Helen Golay and Olga Rutterschmidt: Black Widows
Who Were Rutterschmidt and Golay?
The next step was to look at Rutterschmidt and Golay. Both unmarried, they seemed to enjoy getting dressed up and going places where men were plentiful: health clubs, churches and nights on the town. Golay was a real estate broker, owned several pieces of property and lived in a house worth $1.5 million. She drove a Mercedes SUV and kept up her looks with plastic surgery. Rutterschmidt was significantly less well off, living in a small apartment, driving a Honda Civic and having no apparent source of income other than as a scout for Golay's real estate ventures.
It's not clear how they met, although their friendship apparently went back many years. And they were something to look at.

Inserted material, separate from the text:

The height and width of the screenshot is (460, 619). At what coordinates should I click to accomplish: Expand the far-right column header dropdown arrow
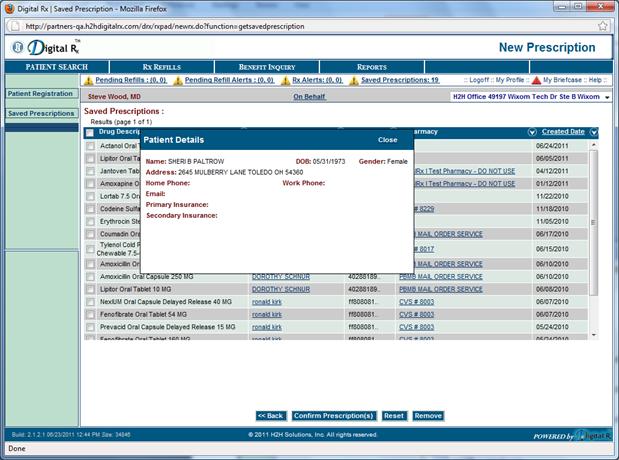click(594, 132)
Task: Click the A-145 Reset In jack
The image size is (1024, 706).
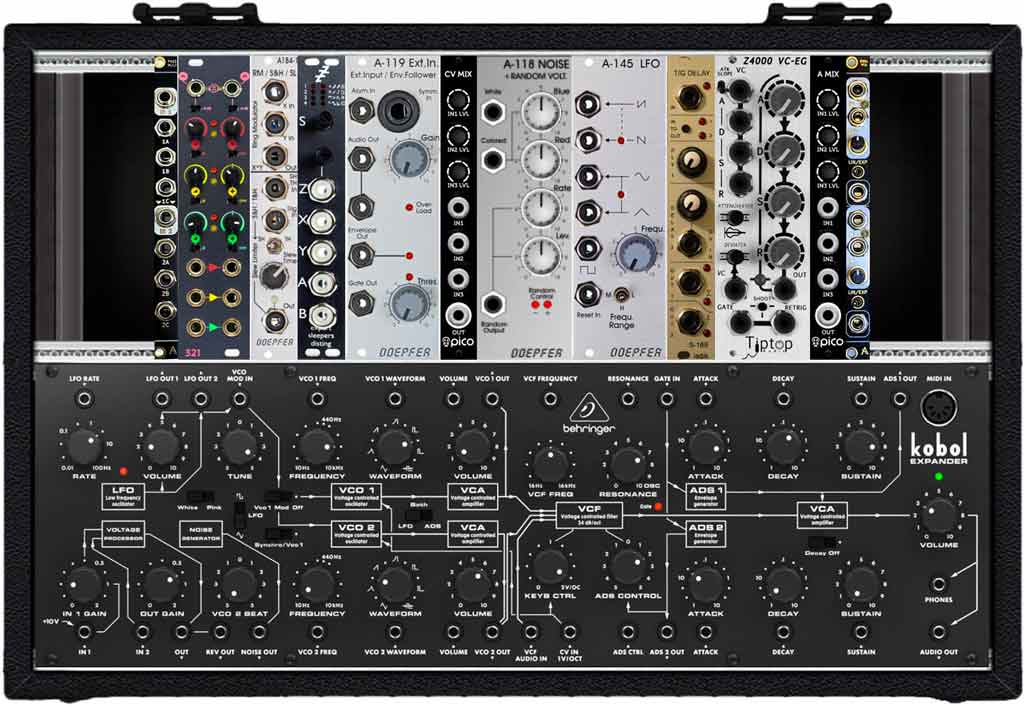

With bleached blonde hair, loads of eyeliner and bright lipstick, and flashy clothes, the women were a poor man's version of the Gabor sisters.
So it seemed strange that this pair would go out of their way to gain the trust of homeless men, then put them up in low-rent apartments, help them with errands, and give financial advice. In exchange, the men signed life insurance policies naming the women as beneficiaries.
Suspiciously, the men died after two years of living under this arrangement. Under California law, it's extremely difficult for insurance companies to contest life insurance policy benefits after a two-year period.
After both men died, the women filed claims as the only next of kin. In Vados' case, he did have a living relative a daughter named Stella who had been estranged from her father for several years. When she learned of his death, she fought an uphill battle to get the remains moved to a family plot and to collect some of the life insurance money.